Now when the home fans in the Garden saw No. 3, we also saw an exemplar of New York City. But we saw an underdog getting by on heart while others may be coasting on skill. We saw grit and passion and anger and righteous rage. We saw someone with goals not circumscribed by humble beginnings. We saw someone who was never going to stop working, even if the face of ultimate failure. We saw someone who wouldn't give up and who, like Han Solo flying into an asteroid field, didn't want to know the odds were against him. We saw everything that makes New York and New Yorkers resilient and tough. And sometimes great.

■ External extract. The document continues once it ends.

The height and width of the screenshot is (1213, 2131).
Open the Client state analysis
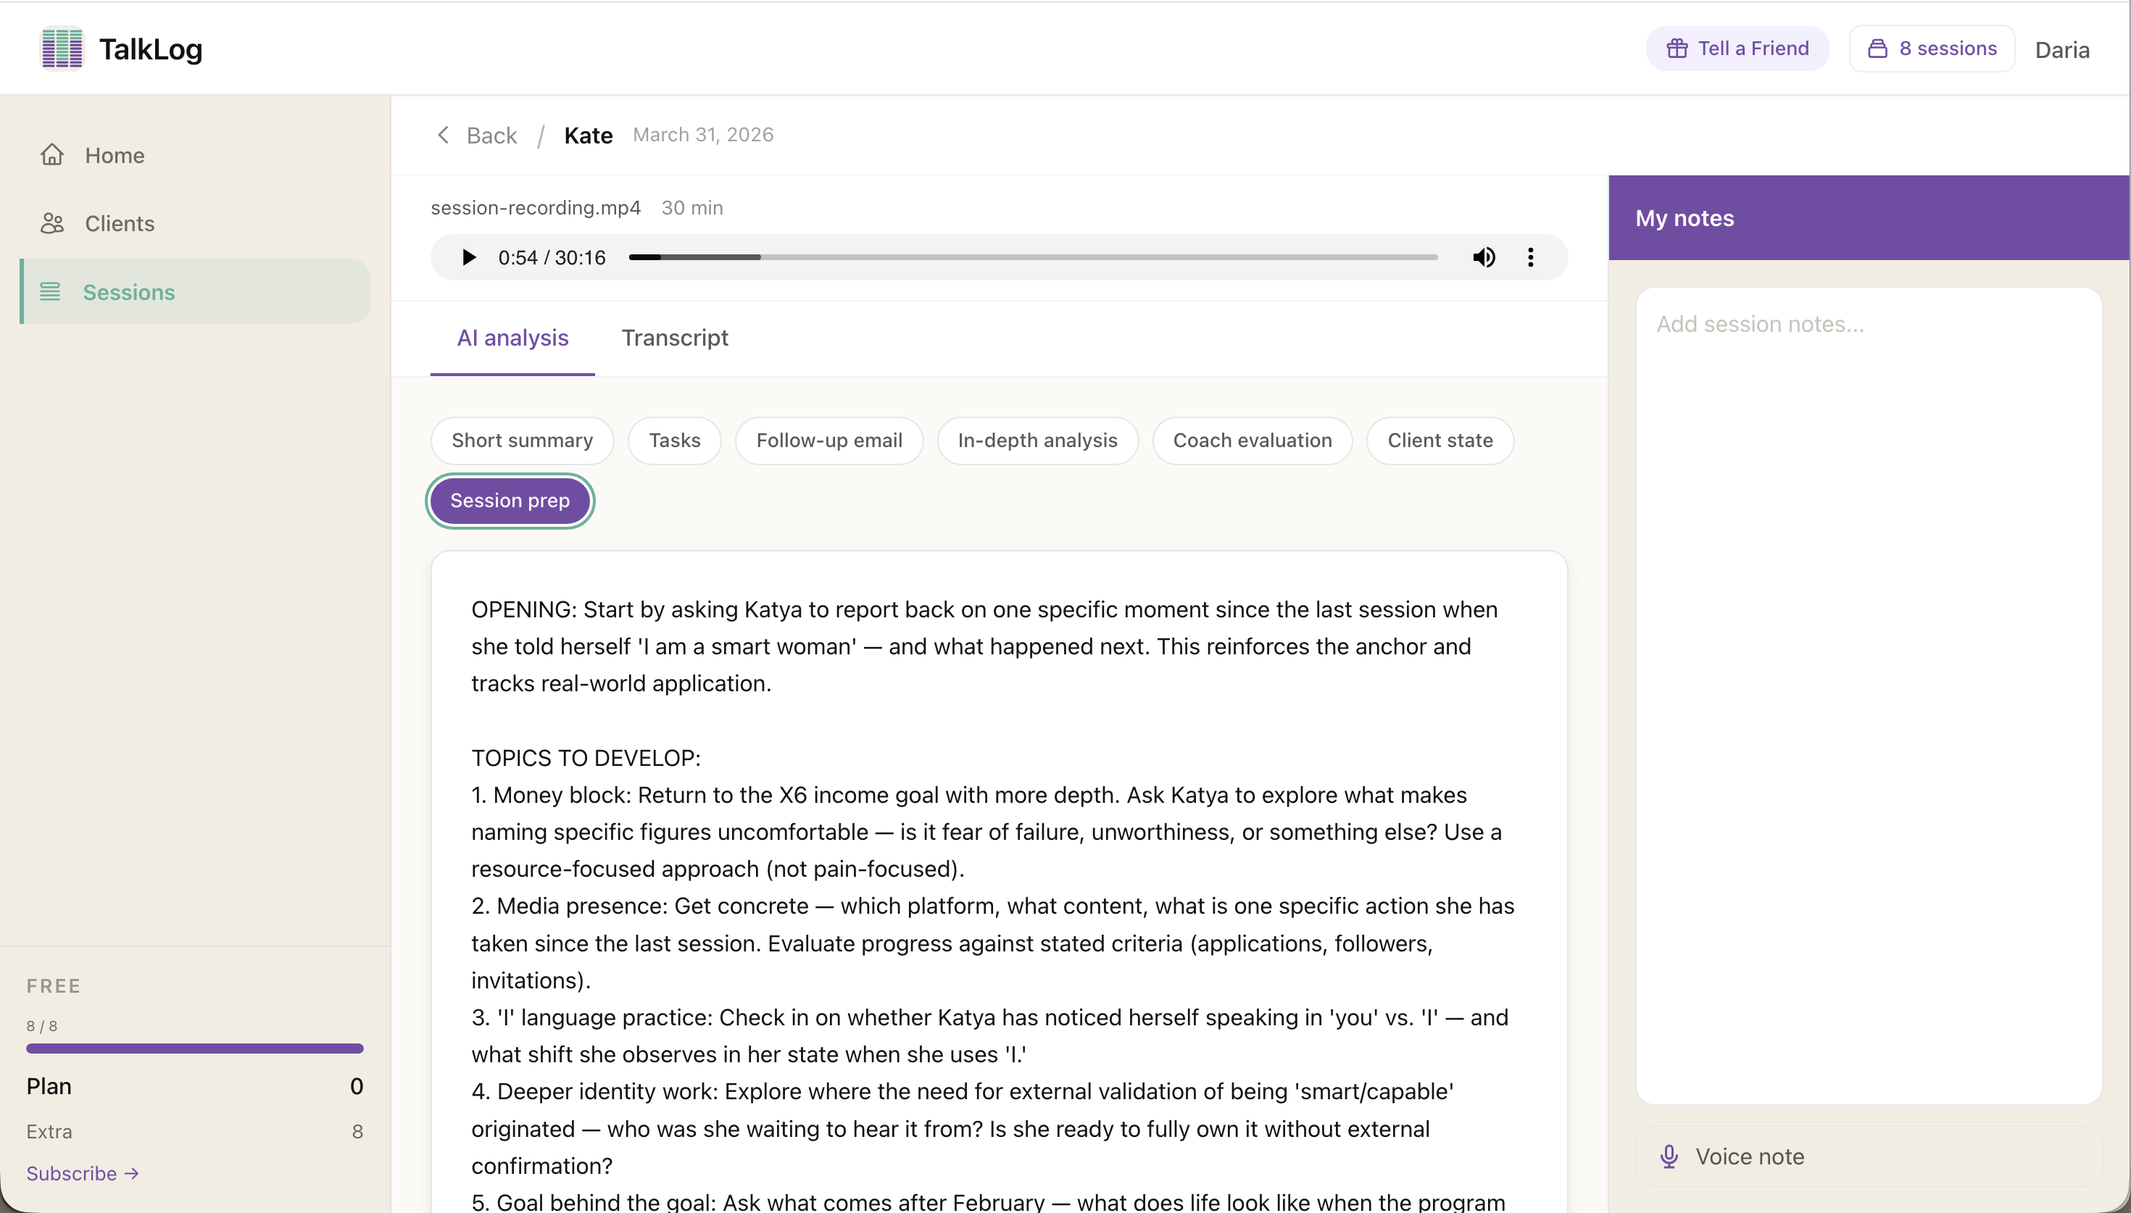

So, we also saw New York in John Starks. But we saw the flip side. The side that makes this the most dynamic city in the world. We saw the guy whose effort and talent raised him from bagging groceries to playing in the NBA Finals. It was the American Dream. And it looked like it was coming true. The fact that someone like Starks existed was enough to get a thousands of kids out of bed to practice each morning. Because he wasn't handed anything. He wasn't born to be 6 foot 7 like Miller and to have such a natural shooting stroke. He wasn't ready for advertising and broadcasting from day one, having to battle a prominent stutter early in his career. When Starks slammed home "The Dunk" in the waning moments Game 2 of the 1993 Eastern Conference against the Bulls that was the closest that most of us Knicks fans ever came to feeling like we had dunked. Starks rose up along the baseline and, with this left hand, rattled it home over Horace Grant and an incoming Jordan. It was like watching Tiny Tim throw down over Mr. Scrooge while Jacob Marley was trying to take a charge in the restricted area. It was a metaphor wrapped in an Ahmad Rashad-narrated NBA Inside Stuff highlight. I've still got the souvenir shirt that I bought shortly thereafter. It means so much to me that I rarely wear it.